▸ **INFORMATION PROVIDED**:
▼▼▼

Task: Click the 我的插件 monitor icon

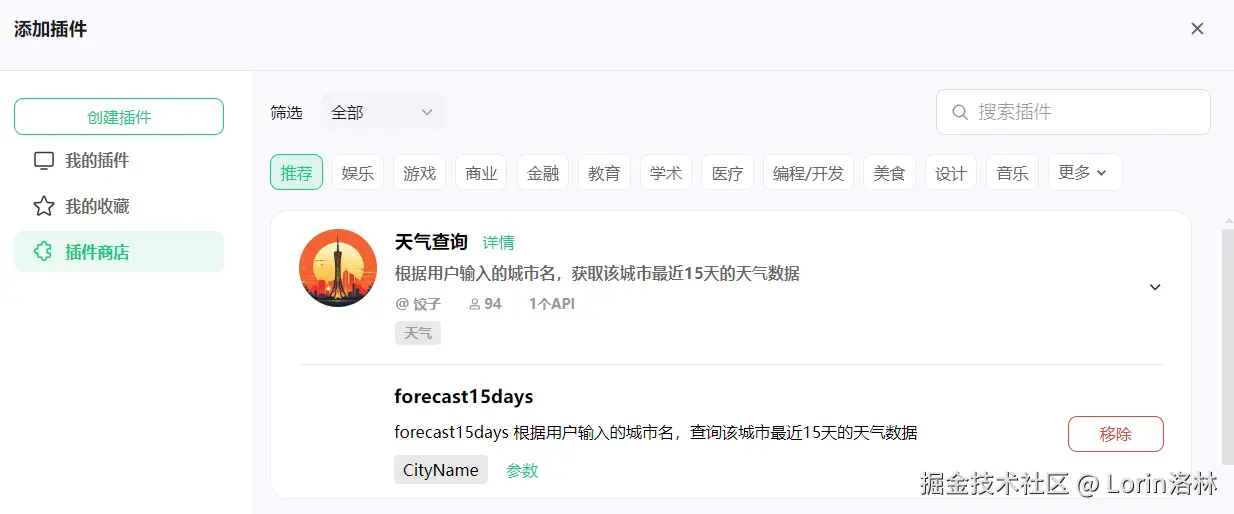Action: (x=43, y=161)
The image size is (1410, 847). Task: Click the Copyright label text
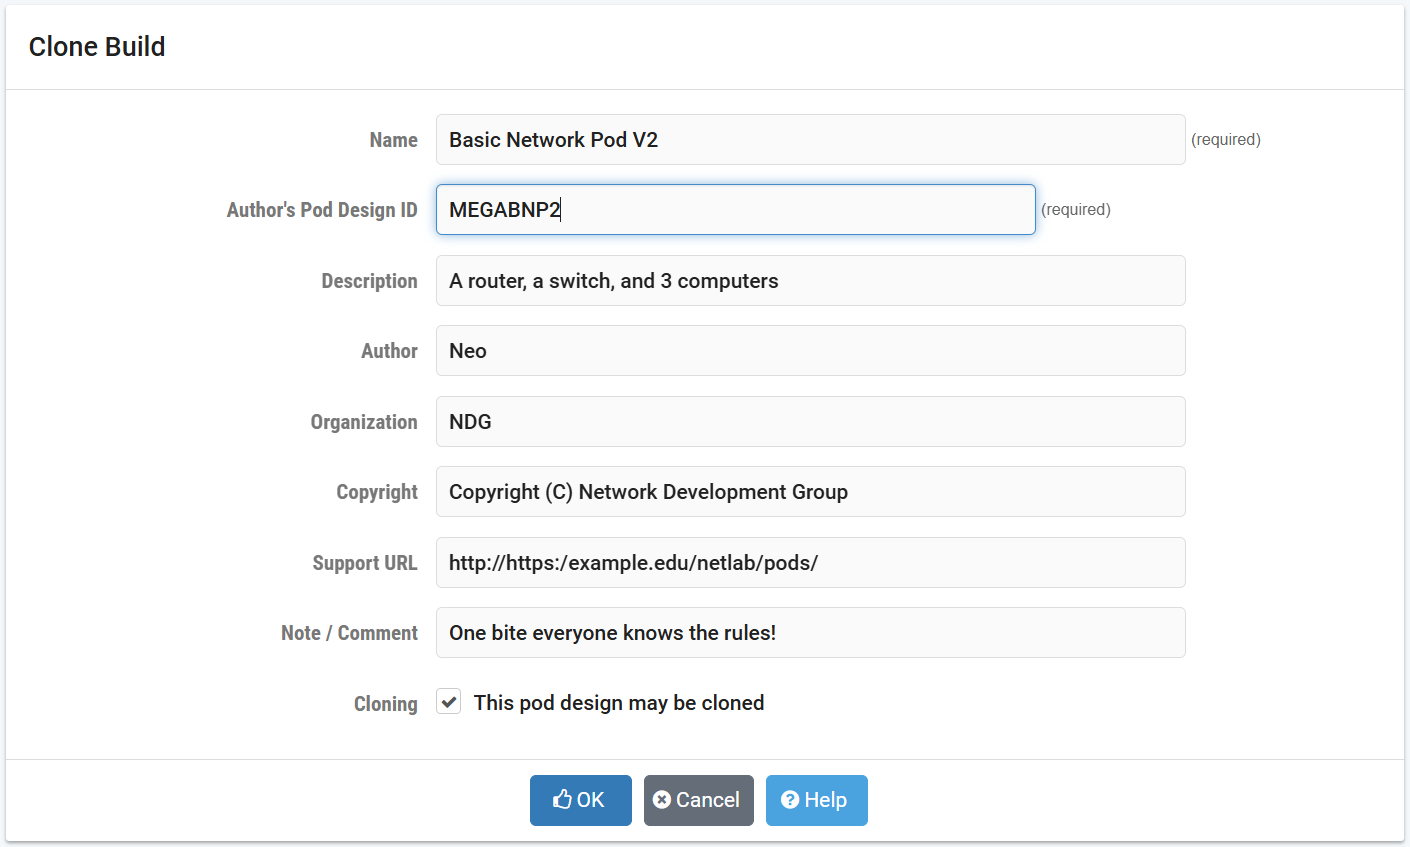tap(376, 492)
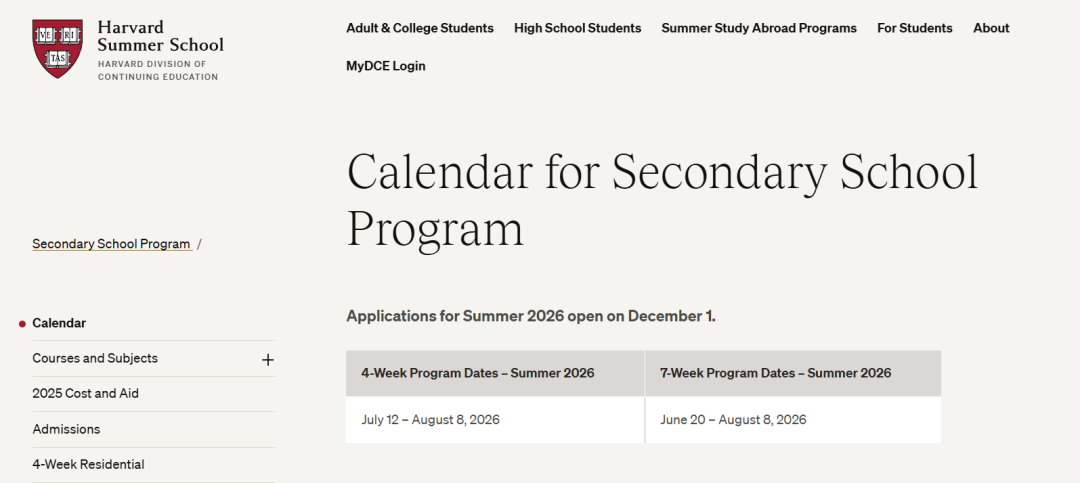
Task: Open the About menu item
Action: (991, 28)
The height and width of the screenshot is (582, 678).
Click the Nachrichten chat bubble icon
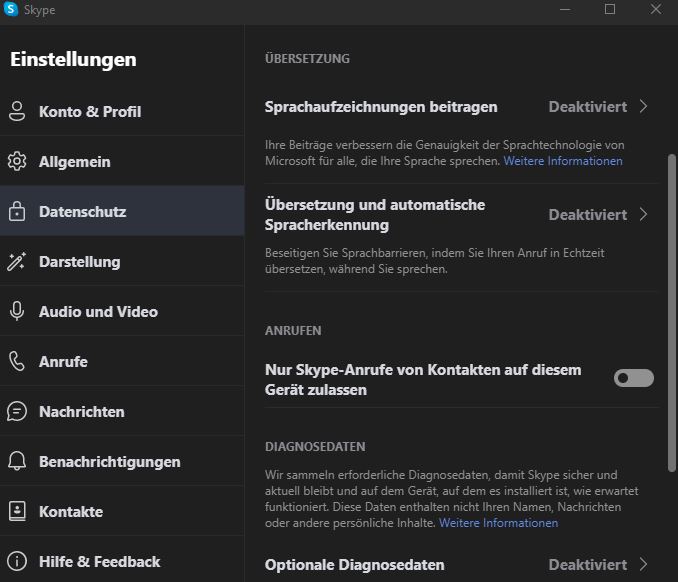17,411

▲▲▲
▼▼▼

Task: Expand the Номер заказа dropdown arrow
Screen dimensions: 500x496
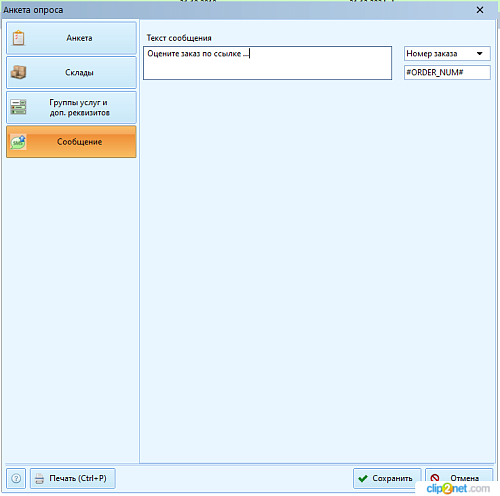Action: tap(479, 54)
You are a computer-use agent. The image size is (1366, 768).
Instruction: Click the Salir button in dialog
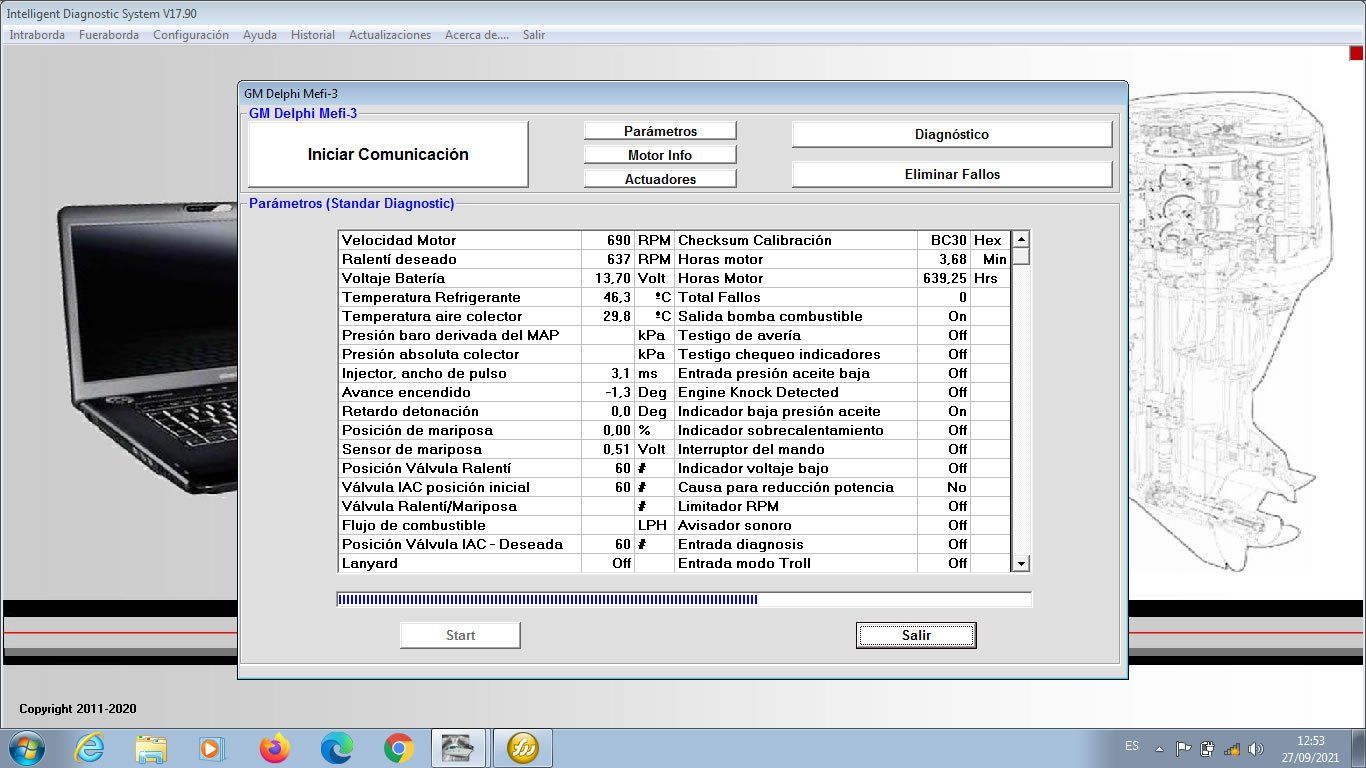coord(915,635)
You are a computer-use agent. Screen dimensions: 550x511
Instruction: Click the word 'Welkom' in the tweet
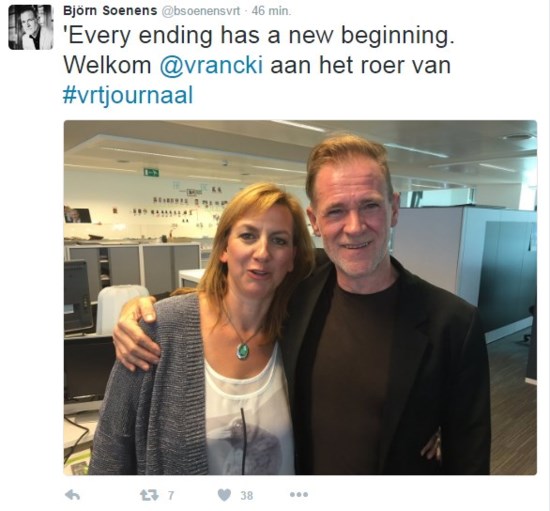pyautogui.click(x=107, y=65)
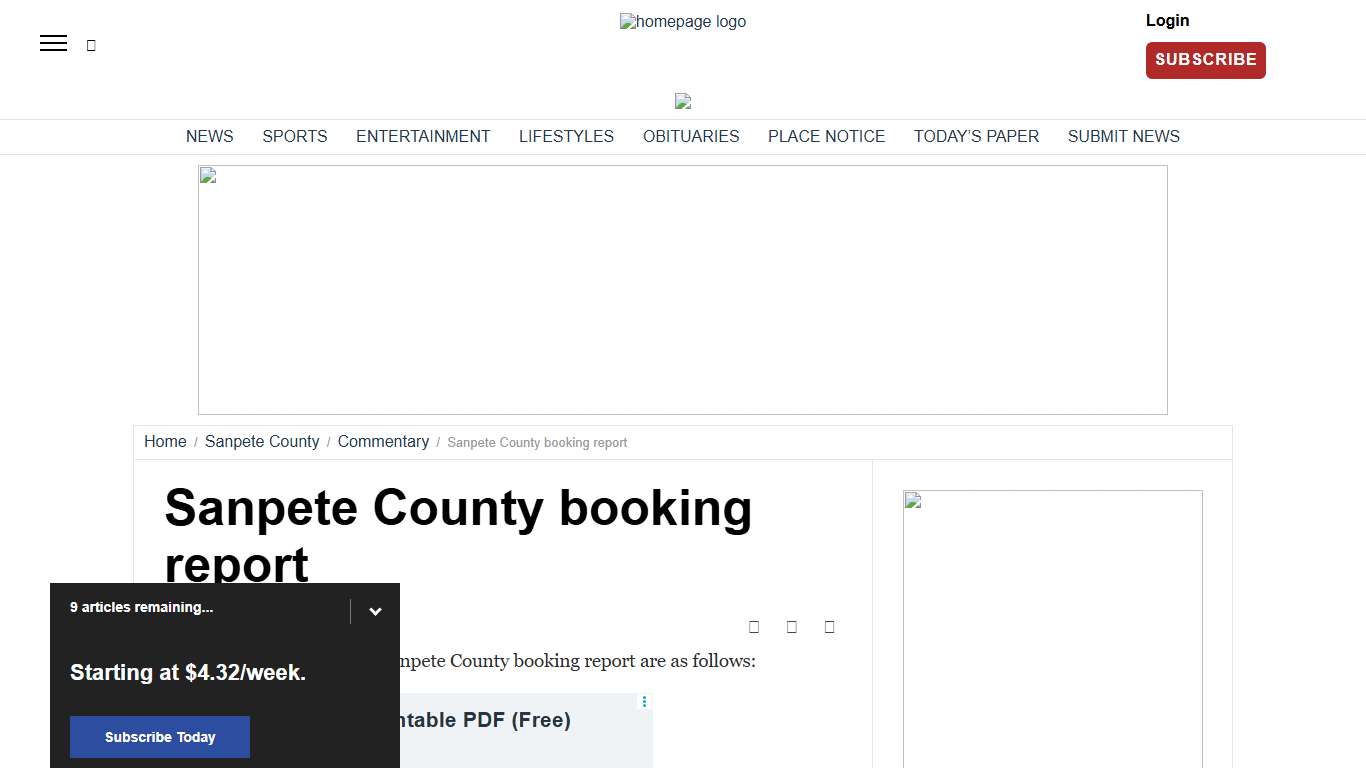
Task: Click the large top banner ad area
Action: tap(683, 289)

▲▲▲
▼▼▼

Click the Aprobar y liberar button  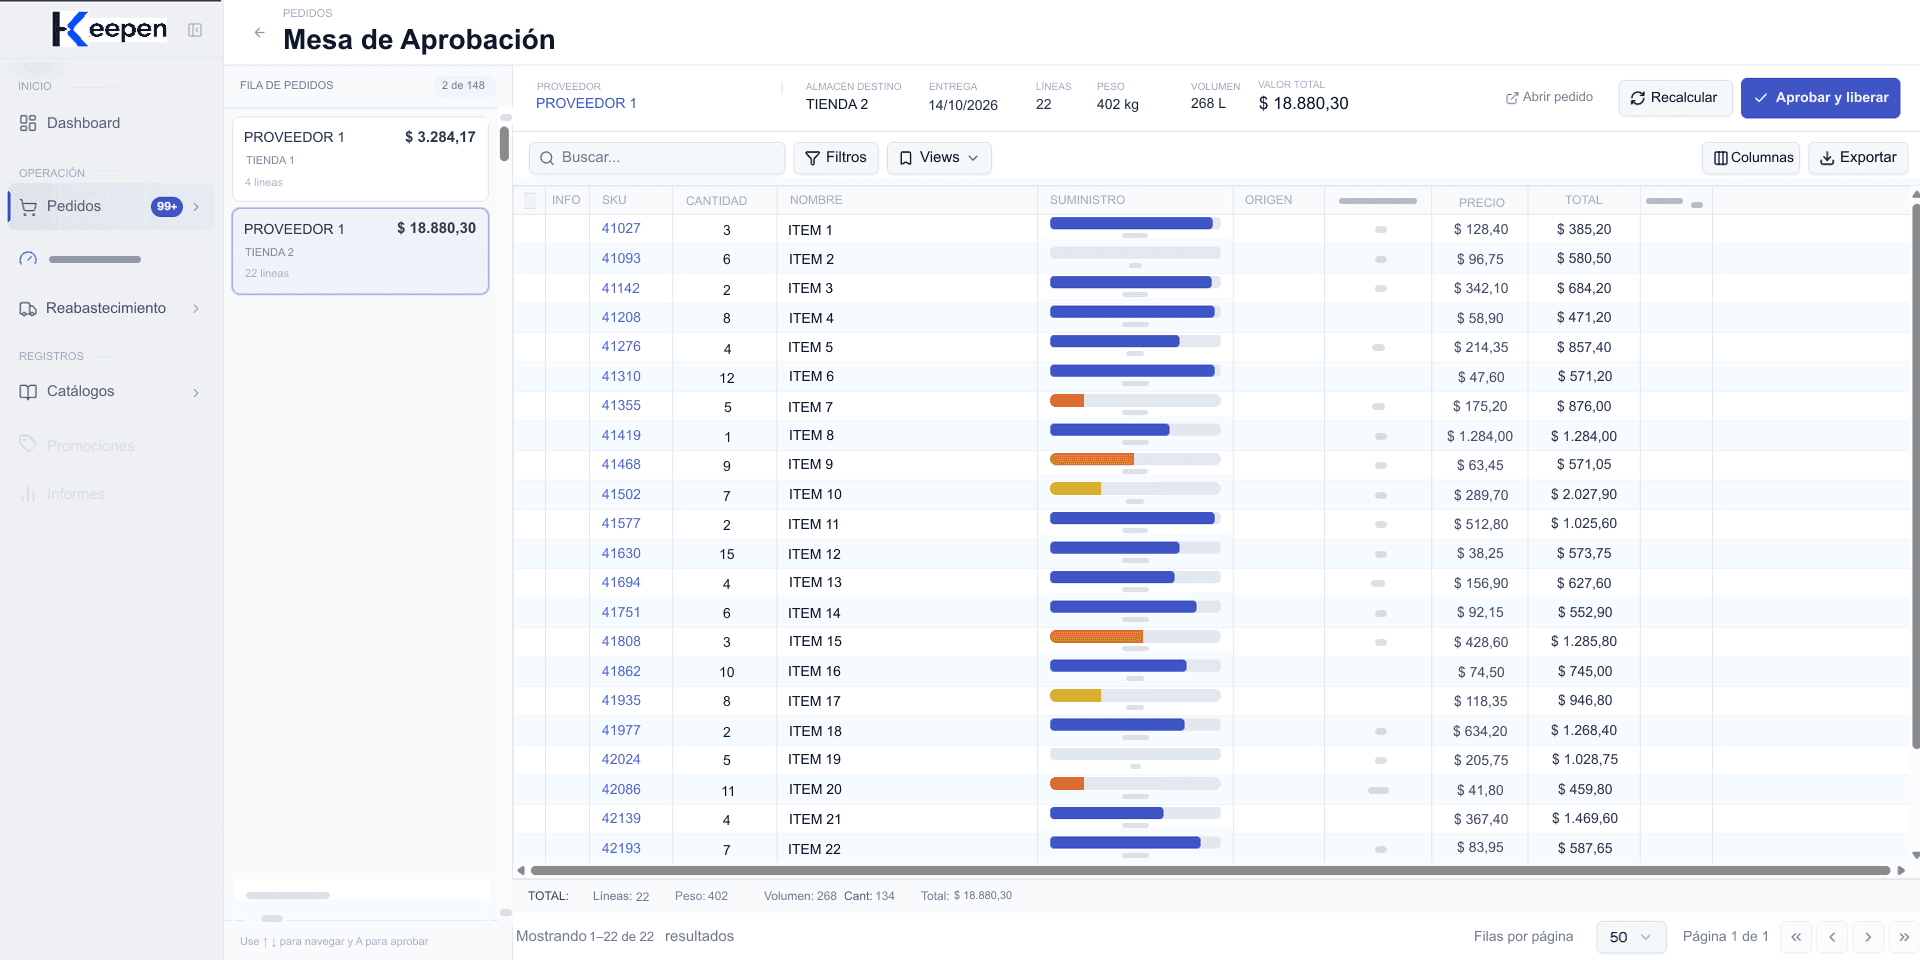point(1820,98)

▲▲▲

Copy out word for word the part of the listing that opens with the line containing "You are a computer-use agent. The" and closes with the line containing "Action: tap(683, 289)", leaving the pictures out.

▸ **TASK RESULT**:
You are a computer-use agent. The image size is (1366, 768).
Instruction: Click the Salir button in dialog
coord(915,635)
You are a computer-use agent. Screen dimensions: 550x511
Instruction: Click the word 'Welkom' in the tweet
pyautogui.click(x=107, y=65)
Task: Click the large top banner ad area
Action: tap(683, 289)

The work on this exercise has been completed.